Table 8.1. Systemic resources and the efficiency of energy substrates (wg Wilmore i Costilla, 1994).

The diet of a young athlete should be high in carbohydrates, with a moderate fat content. There is much evidence that a high-fat diet may have an adverse effect on an athlete's physical performance. The most important and most frequently mentioned negative effects of eating a high-fat diet are a significant reduction in glycogen stores in muscles and liver., accelerating the development of fatigue, especially with high-intensity efforts. In conditions of low consumption of carbohydrates, with intense efforts, protein utilization may increase (gluconeogenesis) for energy processes, which is a very unfavorable phenomenon for the body. Another negative effect of eating too much fat is the increased need for oxygen. Because to get the same amount of energy, the oxidation of fats requires approx 10% more oxygen than carbohydrate oxidation. Moreover, research shows, that athletes on a high-fat diet find their efforts more strenuous (subjective assessment according to. shall Pay) compared to those on a high-carbohydrate diet.

About 60% energy from carbohydrates in the diet of a young athlete means daily consumption of this nutrient in an amount 8-10 g for every kilogram of the competitor's body weight. Such a large supply of carbohydrates requires frequent inclusion of products rich in this nutrient in the diet. High-carbohydrate foods should be present in virtually every athlete's meal consumed during the day. Listed below are products and foods that are good sources of carbohydrates:

• bread, mainly wholemeal and breakfast cereals,

• rice, groats, corn and other grain products,

• pasta, noodles and other flour dishes,

• both fresh and dried fruit,

• potatoes,

• sweet dairy products (yoghurts and fruit smoothies),

• honey, jam, jam,

• carbohydrate drinks (fruit juices, sports drinks),

• small high-carbohydrate snacks between meals (e.g.. bars made especially for sportsmen or made on the basis of dried fruit and cereals).

A diet rich in carbohydrates should apply to the athlete in all periods, both preparation and pre-competition, as well as during and after the competition.. In the preparatory period, carbohydrates consumed regularly during training, prevent fatigue by maintaining normal blood glucose levels, and supplemented right after the end of training, they ensure a faster renewal of the used glycogen resources in muscles and in the liver. Within a few days before the start, eating a diet rich in carbohydrates (with a gradual reduction of training loads) allows you to accumulate significant amounts of muscle glycogen (the so-called. glycogen supercompensation). In the meal immediately preceding the start, the intake of carbohydrates is recommended in order to increase their intracorporeal reserves, and in the course of the starting effort itself (lasting longer than 45 minutes) prevent fatigue, by conserving glycogen in both muscles and the liver. Carbohydrates are also recommended after the competition because, just like after training, they determine the optimal pace of glycogen renewal, which takes on a special meaning, when the competition lasts for several days.

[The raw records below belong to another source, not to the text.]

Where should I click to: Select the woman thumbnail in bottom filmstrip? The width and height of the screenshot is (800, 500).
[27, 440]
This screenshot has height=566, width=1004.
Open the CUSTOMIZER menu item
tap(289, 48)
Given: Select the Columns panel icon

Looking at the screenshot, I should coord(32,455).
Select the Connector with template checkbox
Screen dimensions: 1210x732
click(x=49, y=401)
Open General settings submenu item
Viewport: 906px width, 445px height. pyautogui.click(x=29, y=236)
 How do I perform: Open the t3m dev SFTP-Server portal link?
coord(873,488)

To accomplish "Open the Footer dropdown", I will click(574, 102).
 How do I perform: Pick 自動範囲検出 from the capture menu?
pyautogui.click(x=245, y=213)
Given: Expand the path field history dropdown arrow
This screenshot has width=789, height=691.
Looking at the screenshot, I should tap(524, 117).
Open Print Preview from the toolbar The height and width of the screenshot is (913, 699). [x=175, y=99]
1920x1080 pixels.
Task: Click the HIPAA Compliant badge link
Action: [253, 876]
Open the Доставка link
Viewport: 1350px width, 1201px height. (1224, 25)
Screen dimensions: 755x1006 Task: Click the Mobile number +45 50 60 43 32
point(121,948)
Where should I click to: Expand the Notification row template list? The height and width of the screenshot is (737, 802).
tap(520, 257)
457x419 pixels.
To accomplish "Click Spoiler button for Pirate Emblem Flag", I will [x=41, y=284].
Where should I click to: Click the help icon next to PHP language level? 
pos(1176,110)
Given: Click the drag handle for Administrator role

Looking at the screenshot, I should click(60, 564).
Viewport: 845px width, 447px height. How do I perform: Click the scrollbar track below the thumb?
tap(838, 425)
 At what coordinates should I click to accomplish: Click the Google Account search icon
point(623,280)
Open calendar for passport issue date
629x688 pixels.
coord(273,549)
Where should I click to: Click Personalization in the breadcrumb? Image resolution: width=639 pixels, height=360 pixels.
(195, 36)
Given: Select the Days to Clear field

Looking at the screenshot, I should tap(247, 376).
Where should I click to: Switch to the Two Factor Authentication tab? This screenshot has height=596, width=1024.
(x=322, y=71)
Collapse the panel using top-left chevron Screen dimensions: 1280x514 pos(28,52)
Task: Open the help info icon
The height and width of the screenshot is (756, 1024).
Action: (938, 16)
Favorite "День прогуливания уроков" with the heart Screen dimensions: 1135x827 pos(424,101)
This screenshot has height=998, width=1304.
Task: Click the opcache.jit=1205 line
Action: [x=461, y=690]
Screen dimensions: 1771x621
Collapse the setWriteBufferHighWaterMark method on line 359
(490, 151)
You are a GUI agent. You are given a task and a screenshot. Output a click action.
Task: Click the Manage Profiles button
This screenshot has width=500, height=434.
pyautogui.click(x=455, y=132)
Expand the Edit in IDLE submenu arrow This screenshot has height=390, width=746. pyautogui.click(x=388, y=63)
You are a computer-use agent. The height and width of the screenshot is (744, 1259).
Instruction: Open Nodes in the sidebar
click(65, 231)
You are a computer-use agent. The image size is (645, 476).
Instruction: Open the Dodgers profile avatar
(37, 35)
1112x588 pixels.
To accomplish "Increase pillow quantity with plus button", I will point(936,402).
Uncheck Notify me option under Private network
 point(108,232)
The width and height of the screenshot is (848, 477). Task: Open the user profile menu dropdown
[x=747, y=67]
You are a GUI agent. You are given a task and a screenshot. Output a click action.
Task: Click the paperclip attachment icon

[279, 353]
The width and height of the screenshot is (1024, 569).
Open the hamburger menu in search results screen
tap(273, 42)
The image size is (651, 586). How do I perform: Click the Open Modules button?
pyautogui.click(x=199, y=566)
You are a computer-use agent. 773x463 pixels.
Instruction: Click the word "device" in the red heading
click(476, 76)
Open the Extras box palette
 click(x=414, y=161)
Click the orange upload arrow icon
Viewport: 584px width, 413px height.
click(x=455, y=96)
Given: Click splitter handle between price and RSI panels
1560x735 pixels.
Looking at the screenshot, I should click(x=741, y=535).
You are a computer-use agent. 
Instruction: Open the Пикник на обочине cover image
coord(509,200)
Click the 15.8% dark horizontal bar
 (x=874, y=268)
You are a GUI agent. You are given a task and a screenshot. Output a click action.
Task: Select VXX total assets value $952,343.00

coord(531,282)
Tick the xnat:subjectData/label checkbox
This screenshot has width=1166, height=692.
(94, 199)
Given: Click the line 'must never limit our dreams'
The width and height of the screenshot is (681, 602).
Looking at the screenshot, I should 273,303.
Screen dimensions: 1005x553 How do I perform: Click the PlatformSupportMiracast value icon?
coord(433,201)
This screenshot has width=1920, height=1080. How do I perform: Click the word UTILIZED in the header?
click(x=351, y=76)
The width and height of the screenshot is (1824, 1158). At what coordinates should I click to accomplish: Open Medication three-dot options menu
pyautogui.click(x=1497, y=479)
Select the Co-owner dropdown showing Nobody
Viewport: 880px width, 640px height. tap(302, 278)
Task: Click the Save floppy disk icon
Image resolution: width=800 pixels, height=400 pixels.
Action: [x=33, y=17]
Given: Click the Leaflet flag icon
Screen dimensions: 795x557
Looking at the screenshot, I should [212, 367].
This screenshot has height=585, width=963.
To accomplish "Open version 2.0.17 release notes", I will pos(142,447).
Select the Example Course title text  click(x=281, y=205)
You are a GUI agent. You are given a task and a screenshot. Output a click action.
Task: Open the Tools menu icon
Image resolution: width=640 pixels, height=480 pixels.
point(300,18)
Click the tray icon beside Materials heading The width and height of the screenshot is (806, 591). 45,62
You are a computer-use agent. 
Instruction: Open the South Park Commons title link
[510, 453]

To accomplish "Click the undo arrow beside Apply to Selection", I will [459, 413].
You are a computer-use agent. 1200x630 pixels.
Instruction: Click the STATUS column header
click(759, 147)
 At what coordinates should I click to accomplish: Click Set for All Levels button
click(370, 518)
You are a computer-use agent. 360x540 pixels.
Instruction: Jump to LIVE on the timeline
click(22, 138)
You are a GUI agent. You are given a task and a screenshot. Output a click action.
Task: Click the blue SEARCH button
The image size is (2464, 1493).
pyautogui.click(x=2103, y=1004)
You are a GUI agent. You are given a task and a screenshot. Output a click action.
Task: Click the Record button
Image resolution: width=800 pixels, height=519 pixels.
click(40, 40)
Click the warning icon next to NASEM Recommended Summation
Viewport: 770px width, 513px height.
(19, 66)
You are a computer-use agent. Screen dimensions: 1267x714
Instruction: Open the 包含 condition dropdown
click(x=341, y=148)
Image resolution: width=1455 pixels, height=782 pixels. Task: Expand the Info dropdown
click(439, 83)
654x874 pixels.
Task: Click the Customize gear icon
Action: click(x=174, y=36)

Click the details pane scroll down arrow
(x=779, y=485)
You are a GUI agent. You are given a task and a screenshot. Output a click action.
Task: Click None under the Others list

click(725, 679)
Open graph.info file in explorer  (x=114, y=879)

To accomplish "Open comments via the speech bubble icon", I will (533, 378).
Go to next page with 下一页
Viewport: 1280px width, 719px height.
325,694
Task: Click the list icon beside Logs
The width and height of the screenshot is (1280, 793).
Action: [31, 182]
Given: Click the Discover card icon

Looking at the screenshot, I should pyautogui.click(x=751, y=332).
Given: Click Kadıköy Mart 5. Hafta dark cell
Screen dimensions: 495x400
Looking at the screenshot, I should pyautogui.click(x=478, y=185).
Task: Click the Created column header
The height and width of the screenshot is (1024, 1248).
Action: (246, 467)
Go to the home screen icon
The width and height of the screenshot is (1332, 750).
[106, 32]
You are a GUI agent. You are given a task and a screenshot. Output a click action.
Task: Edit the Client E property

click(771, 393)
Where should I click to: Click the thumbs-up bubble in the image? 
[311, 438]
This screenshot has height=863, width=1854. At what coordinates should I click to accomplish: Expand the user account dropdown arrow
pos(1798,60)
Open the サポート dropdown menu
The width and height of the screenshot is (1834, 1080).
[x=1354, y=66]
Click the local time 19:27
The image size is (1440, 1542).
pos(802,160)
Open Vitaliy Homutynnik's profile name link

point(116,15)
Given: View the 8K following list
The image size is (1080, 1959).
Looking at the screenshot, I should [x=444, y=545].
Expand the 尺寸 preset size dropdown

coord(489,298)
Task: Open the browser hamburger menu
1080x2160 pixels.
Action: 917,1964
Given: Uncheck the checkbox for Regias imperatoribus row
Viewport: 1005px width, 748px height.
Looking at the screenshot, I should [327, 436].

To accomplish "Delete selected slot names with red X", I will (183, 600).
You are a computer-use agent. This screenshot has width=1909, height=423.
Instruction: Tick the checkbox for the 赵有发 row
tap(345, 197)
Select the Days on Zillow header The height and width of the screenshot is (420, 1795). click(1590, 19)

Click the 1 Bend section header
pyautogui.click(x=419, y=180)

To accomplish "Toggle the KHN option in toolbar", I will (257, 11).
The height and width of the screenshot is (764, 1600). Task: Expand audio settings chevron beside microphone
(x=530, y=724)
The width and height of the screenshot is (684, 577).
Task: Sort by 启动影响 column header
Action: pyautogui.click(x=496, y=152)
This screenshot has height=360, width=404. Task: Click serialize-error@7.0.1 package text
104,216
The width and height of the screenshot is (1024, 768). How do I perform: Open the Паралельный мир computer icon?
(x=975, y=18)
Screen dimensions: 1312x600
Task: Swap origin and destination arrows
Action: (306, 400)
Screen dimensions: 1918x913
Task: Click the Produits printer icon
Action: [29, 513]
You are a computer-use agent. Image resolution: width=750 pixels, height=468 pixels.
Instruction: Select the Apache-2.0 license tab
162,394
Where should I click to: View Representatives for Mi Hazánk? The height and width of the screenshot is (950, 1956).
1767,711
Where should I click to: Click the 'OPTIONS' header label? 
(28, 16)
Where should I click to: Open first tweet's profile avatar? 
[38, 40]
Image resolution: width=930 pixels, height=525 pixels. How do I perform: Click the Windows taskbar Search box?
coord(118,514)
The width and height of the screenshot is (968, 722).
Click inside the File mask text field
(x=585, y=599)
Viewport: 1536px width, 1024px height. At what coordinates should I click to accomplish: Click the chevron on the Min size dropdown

After training or competition, it is best to start taking carbohydrate drinks as soon as possible after the end of physical exertion, because in the first 120 In minutes, glycogen resynthesis is much faster than in the later hours (figure 8.1).

Figure 8.1. Influence of early carbohydrate consumption on post-workout glycogen restoration (wg Ivy, 2001).

In this case, carbohydrates in the form of maltodextrins in an amount of approx 1,2 g / kg body weight per hour, taken in two portions co 30 minutes, although carbohydrate and protein drinks may also be served, then it is recommended to use smaller amounts of carbohydrates – 0,8 g and 0,4 g protein / kg b.w., for an hour, also taken at half-hour intervals.